States no longer infected (detection of no new wild poliovirus):

  • Wild Poliovirus Case: 12 months after the onset date of the most recent case PLUS six weeks to account for case detection, investigation, laboratory testing and reporting period.
  • Environmental isolation of wild poliovirus: 12 months after collection of the most recent positive environmental sample PLUS 4 weeks to account for the laboratory testing and reporting period.

Media Resource Kit

In addition to the documents on Multiple Injections and Issues Management shared in the previous Polio Highlights, PAHO/WHO has also adapted a Media Resource Kit to serve as a resource for countries of the Americas. This media kit will prove useful in drafting local messages and designing communication plans and strategies around the introduction of the inactivated poliovirus vaccine (IPV).

The media kit includes key messages, spokesperson questions and answers, common errors in planning and implementing communication activities, and much more.

To download the media kit click here: icon Media resource kit: Preparing for IPV introduction

Preparing for unexpected situations

There are a number of events related to IPV, IPV introduction and OPV withdrawal that could negatively affect a vaccination program and that may require a communication response and rapid provision of information.

Whether real or perceived, any vaccine related event can become a crisis situation if it is not handled correctly. Informing health workers, the media, parents or the public in a timely manner can help maintain confidence in the vaccine and the immunization recommendation. Not promptly disclosing a potential problem can reduce trust and confidence and cause parents to delay vaccination.
 
Find out more about confronting unexpected situations related to the introduction of the inactivated polio vaccine (IPV) and the withdrawal of the oral polio vaccine (OPV) here: icon Issues Management Guide

 

Multiple Injections: Acceptability and Safety

In many countries, IPV will be the third injectable vaccine at the same visit.
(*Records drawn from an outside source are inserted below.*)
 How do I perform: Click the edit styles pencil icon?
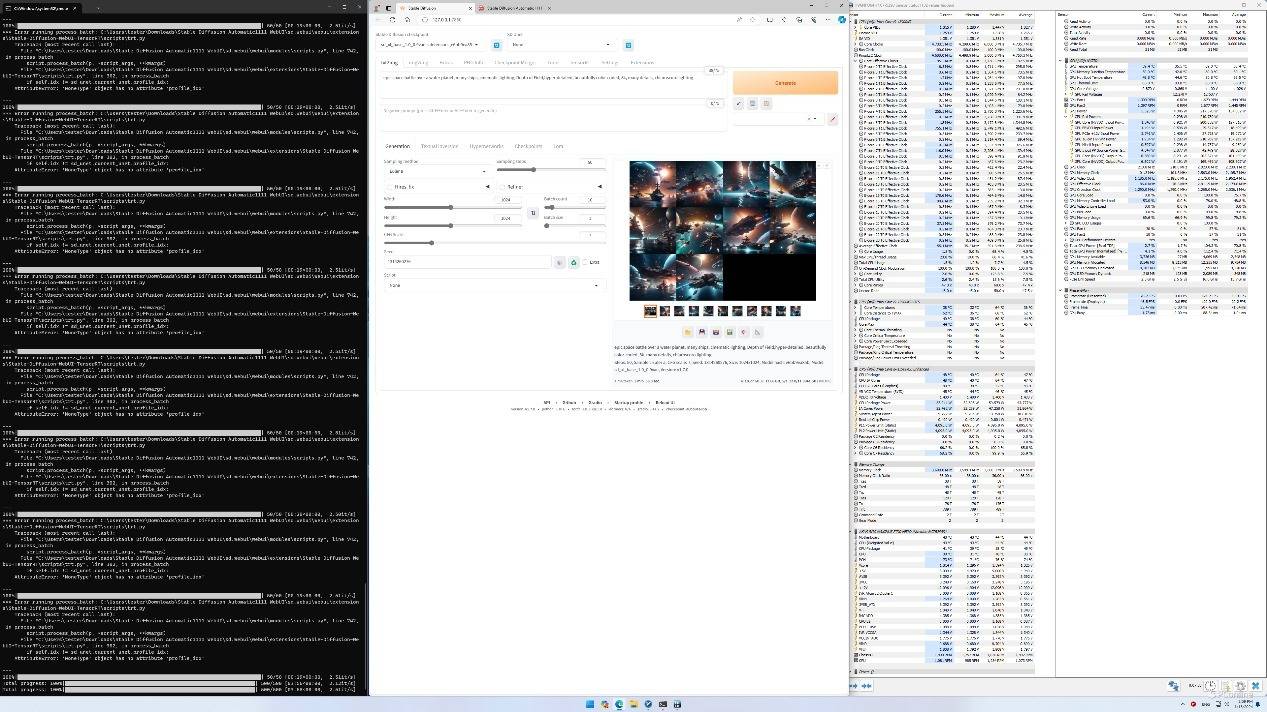832,119
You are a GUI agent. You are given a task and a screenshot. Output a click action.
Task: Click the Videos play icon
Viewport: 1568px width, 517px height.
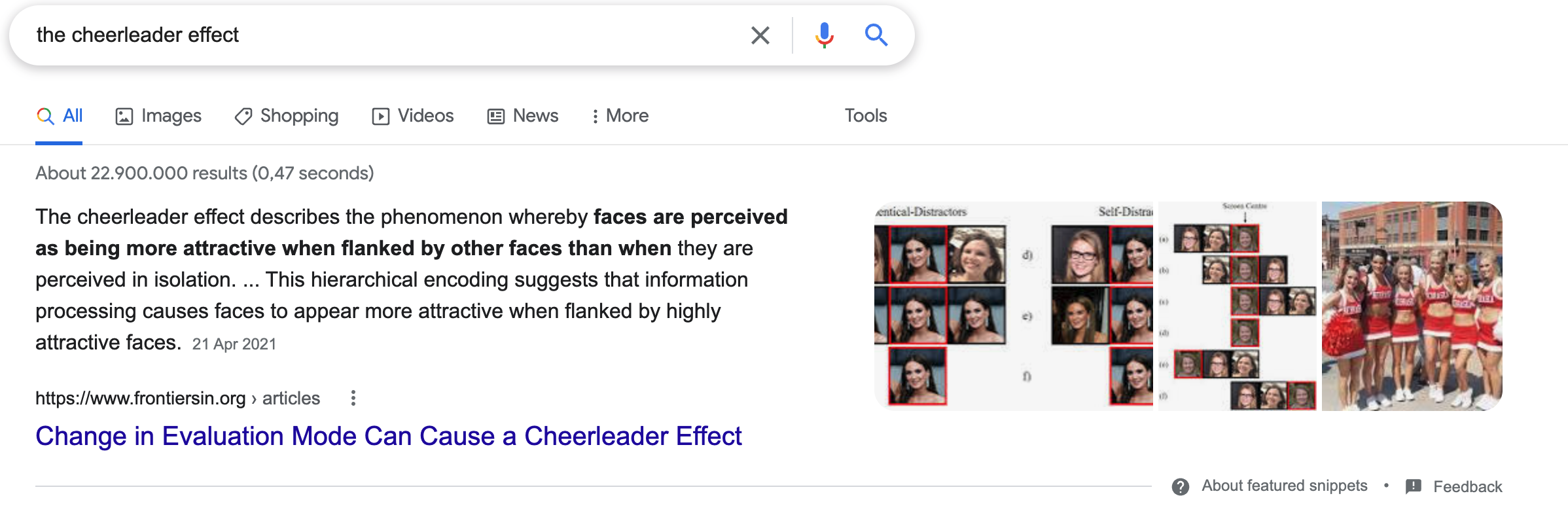pos(381,116)
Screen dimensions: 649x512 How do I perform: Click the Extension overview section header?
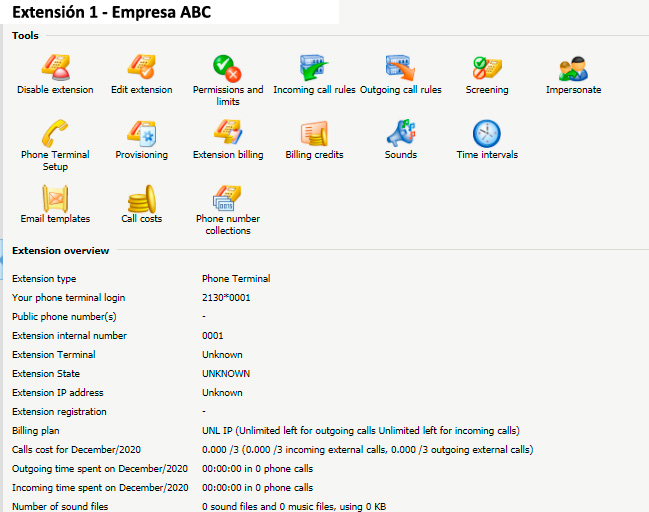(60, 250)
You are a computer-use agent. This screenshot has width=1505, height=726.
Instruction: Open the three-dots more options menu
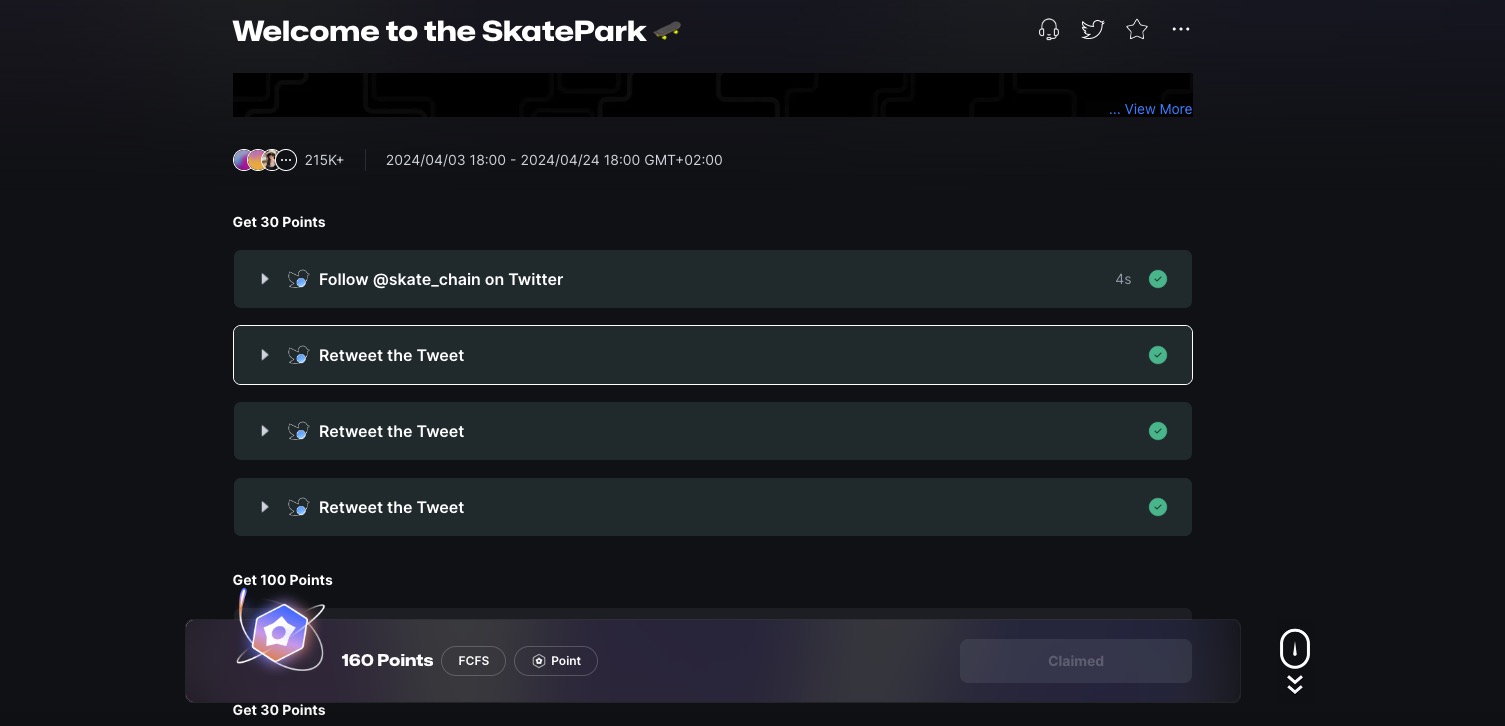click(1181, 30)
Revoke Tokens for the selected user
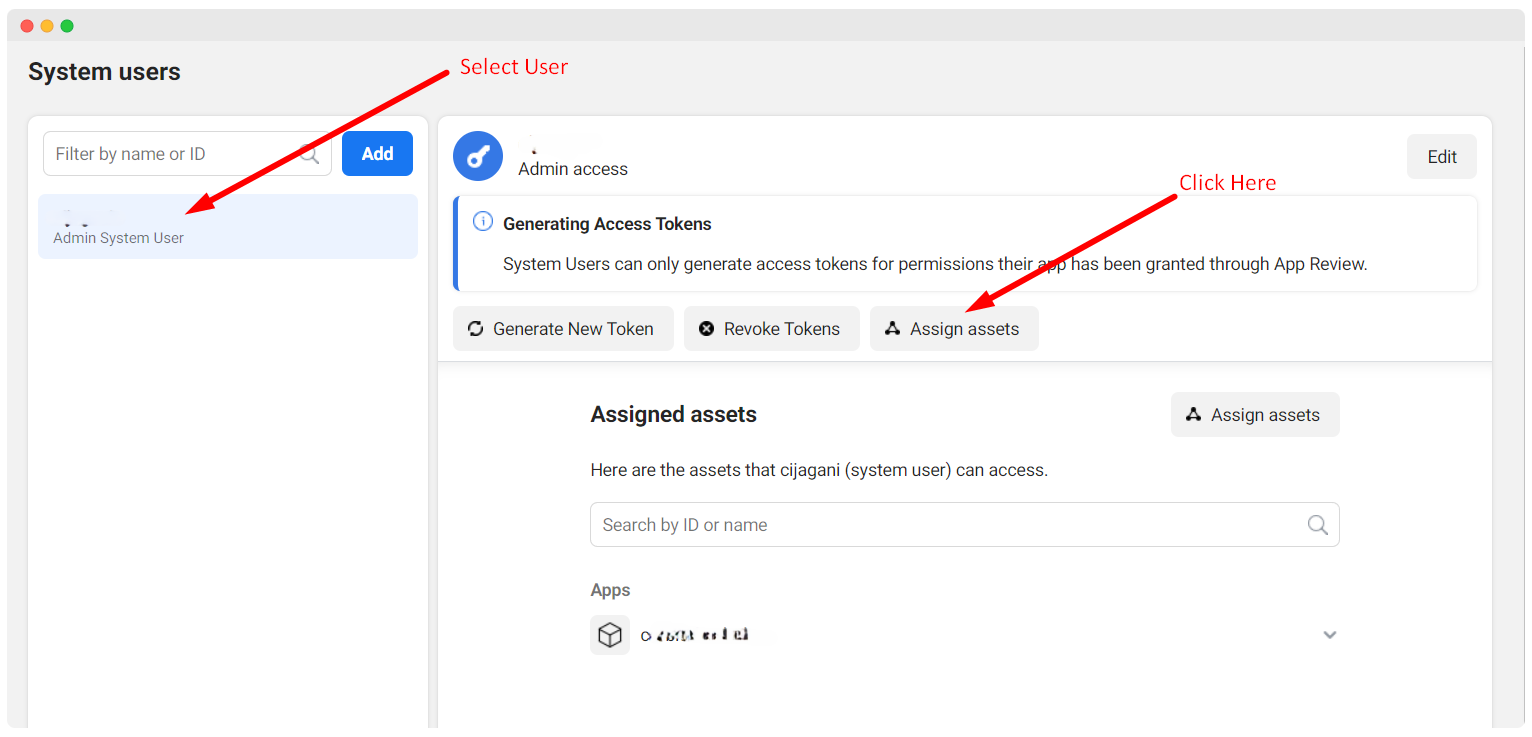The image size is (1532, 737). point(771,329)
A common question from health workers is:
What helps parents become willing to have their children receive two or more injections during the same vaccination visit?
 
There are three things that health care workers can do to help make parents become more willing to have their children receive two or more vaccine injections during the same visit:
  1. Provide reassurance: A strong health care provider or worker endorsement of administration of multiple injections is essential to increase parent or caregiver acceptance. 
  2. Provide clear responses to caregiver questions: Health care providers or workers need to be able to effectively answer or address parent/caregiver concerns and questions related to the safety of multiple injections, the effectiveness of the vaccines, and child pain or discomfort. 
  3. Minimize pain during immunization: Health care providers or workers should take appropriate steps to decrease pain during immunization.